Here is a God you can see and hear and touch. Here is a God who demonstrates love and care for those who are struggling. At last mystery has become more concrete.

However, when mystery appeared in the form of Jesus and started moving about the land committing acts of love, those in control became preoccupied with all the rules Jesus was breaking. “Why does he eat with tax collectors and sinners? Why don’t his disciples fast like other disciples do? Why do they feed themselves on the Sabbath? Why is he forgiving people?”

Meanwhile fisherman, and lepers, and tax collectors, and prostitutes, and people struggling with demons, and people longing for words of forgiveness were drawn to Jesus.

They experienced healing; they were changed in their encounters with mystery.

But mystery can make others feel like they are losing control, and so we see a group of scribes come down from Jerusalem and declare that Jesus is possessed. They decide that it is a force of evil that has given Jesus power to cast out other demons. They are afraid, and like me their fears are immensely creative.

And what is it that this most unlikely king of kings wants to do with his power? It seems that he wants to be in relationship with those who are afraid, who understand their weakness and vulnerability, and who long to know that they are not alone.

He wants us to know that we are part of his family. He wants to be in relationship with us, and he wants to enable us to be in better relationships with each other.

And better relationships seems to start with stepping outside of rigid boundary lines that separate people from each other.

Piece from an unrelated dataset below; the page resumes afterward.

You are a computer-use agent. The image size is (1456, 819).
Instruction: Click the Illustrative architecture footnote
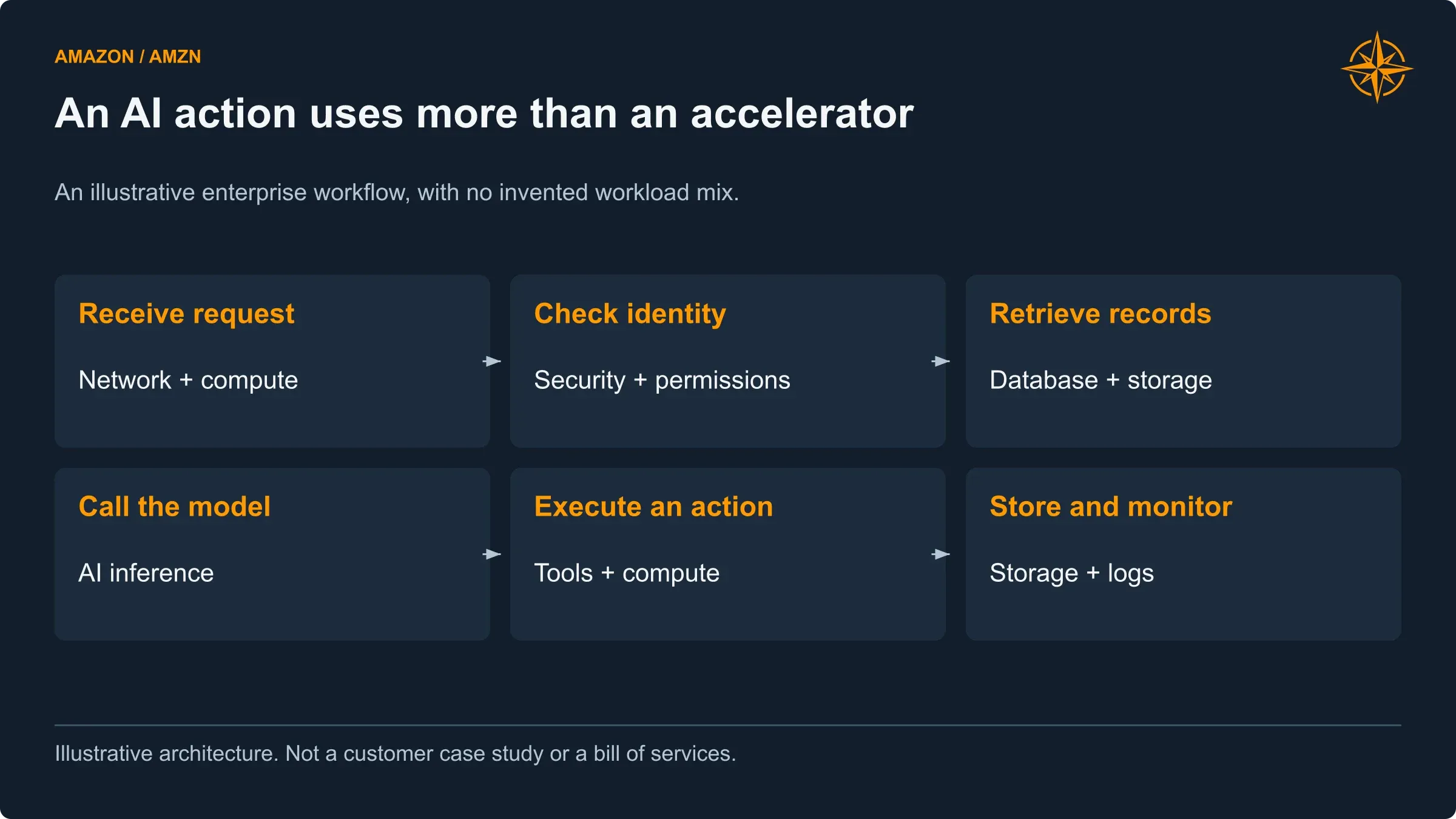395,753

When people come to Jesus and tell him that his mother and brothers are outside asking for him, he turns to those who are sitting around him, and declares, “Here are my mother and my brothers! Whoever does the will of God is my brother and sister and mother.” The familial ties he refers to come not from the concreteness of DNA and a biological tree. Our brothers and sisters and mothers are those who do the will of God. It casts the net very wide. Entering into this sense of family is entering into mystery.

Mystery over and over again seems to invite us to step away from patterns of fear and habits of control. Yet, strangely, the thought of giving up fear seems to stir up more fear. Because fear is so familiar and so pervasive. We may find ourselves asking, “Who will I be in the absence of my fear? How will I cope without control?”

Mystery asks us to forgo our wild and creative fears to pursue a wild and creative hope, a hope that looks not at what can be seen but at what cannot be seen. It is a tremendous undertaking.

I’ve told this story here once before, but I only told half the story. A couple years ago I was planning my wedding and I was consumed by anxiety about how everything was going to get done. Driving to work one day I felt the familiar churning of my stomach and I recognized that part of myself that I refer to as the “grim-faced pioneer woman” the woman who buckles down, takes control and makes things happen. She’s very effective, but also very lonely. And then it hit me that I was getting married, which meant that I am not actually alone. And then I reflected that not only was I getting married, I was getting married to a man who prays and that meant that we were not alone as a couple. I had Ben and God, and God had both of us. We were going to be okay, and the grim-faced pioneer woman no longer had to carry the weight of it all.

I began to cry with relief. And that’s where I often stop when telling this story. That was a powerful moment all by itself.

What followed was huge. As a gesture of releasing fear and control, so I could welcome help from Ben and God, I physically held out my hand. And yet, I could see that my hand was still in the shape of a fist. For a moment, the tears of relief changed to tears of fear because I saw that it actually felt painful to relax the vice grip that had become so strangely comfortable. I will never forget that intense moment of choosing the unseen and, bit by bit, finally letting go.

Over and over again in my marriage, I seem to rediscover that letting go brings freedom and deepens relationship.

Mystery asks us to look at what we cannot see. It invites us into uncertainty and discomfort—and it offers us freedom and relationship. Where is freedom and relationship calling you?